Error auditing showed interestingly that peripheral PCO was noted in the cases to be predicted as false positive. This could be refined by first incorporating a preprocessing step of peripheral cropping. Second, formal occlusion testing of the periphery would bolster this justification but was outside the remit of this project. The importance of error auditing in AI cannot be underestimated to identify and prevent algorithmic bias both inside and outside of healthcare.29 30
The limitations of our study include the size of the datasets and the setting of a single centre with a mainly Caucasian population. No multifocal lenses were included in the dataset as the curation predated multifocal IOLs. The model design of the CFDLS in terms of model architecture and hyperparameters is not transparent; it has the potential to diminish machine learning explainability even further due to a lack of understanding of the model architectures and parameters used. Preprocessing of the images limits the scalability but could be incorporated in a more user-friendly application prior to incorporation. To explore generalisation, further evaluation using a larger dataset representing a multiethical population therefore is warranted.

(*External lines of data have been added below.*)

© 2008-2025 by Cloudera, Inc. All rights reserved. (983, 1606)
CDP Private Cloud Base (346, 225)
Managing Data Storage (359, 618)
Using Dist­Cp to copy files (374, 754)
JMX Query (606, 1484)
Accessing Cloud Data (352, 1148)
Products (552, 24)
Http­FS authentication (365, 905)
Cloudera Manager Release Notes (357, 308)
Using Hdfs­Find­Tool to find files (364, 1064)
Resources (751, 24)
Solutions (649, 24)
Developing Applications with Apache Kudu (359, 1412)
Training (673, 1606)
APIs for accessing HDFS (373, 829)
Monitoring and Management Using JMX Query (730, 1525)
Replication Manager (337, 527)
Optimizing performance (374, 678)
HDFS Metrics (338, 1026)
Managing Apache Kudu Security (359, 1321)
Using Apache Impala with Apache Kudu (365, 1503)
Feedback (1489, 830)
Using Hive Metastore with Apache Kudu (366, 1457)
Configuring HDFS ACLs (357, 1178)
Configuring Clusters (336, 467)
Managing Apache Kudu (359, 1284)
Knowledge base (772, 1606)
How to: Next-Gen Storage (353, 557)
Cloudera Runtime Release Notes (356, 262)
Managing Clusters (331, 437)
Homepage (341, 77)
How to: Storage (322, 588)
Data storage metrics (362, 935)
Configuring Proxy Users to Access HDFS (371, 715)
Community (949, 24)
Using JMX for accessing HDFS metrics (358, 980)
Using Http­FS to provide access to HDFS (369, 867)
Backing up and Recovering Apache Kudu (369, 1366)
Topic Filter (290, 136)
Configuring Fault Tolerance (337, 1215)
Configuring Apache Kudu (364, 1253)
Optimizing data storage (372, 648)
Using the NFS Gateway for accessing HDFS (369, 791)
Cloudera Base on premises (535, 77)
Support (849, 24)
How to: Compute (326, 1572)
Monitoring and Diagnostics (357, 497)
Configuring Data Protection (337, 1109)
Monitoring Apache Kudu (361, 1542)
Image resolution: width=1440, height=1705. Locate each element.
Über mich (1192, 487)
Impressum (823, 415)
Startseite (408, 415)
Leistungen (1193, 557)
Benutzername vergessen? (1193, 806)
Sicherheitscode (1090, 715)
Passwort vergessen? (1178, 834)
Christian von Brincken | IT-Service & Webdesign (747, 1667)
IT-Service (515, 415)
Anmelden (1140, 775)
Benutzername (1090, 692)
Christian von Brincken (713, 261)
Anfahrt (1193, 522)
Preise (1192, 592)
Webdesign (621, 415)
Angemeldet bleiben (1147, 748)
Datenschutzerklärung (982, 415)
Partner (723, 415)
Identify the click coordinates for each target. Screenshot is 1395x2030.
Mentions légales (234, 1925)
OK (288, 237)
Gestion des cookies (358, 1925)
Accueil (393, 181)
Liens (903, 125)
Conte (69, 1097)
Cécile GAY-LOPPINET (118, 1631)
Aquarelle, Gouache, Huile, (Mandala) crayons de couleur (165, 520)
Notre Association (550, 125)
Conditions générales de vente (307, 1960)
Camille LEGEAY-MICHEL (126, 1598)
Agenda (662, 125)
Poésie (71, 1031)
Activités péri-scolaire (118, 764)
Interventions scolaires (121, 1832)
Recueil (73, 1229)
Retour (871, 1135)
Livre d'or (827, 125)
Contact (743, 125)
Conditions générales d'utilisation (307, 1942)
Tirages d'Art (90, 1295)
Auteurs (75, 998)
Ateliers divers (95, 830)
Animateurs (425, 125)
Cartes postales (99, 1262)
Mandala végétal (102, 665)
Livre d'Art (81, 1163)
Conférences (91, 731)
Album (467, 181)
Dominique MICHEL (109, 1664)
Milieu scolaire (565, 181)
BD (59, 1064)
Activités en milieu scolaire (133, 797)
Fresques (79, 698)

In conclusion, we trained a CFDLS to classify between significant and non-significant PCO on retroillumination images with high sensitivity and specificity. Moreover, the CFDLS equaled human expert graders in reliability. This CFDLS for PCO serves as proof of concept to support the decision whether PCO needs to be addressed by yttrium aluminium garnet capsulotomy, possibly even in a teleophthalmological or triage setting.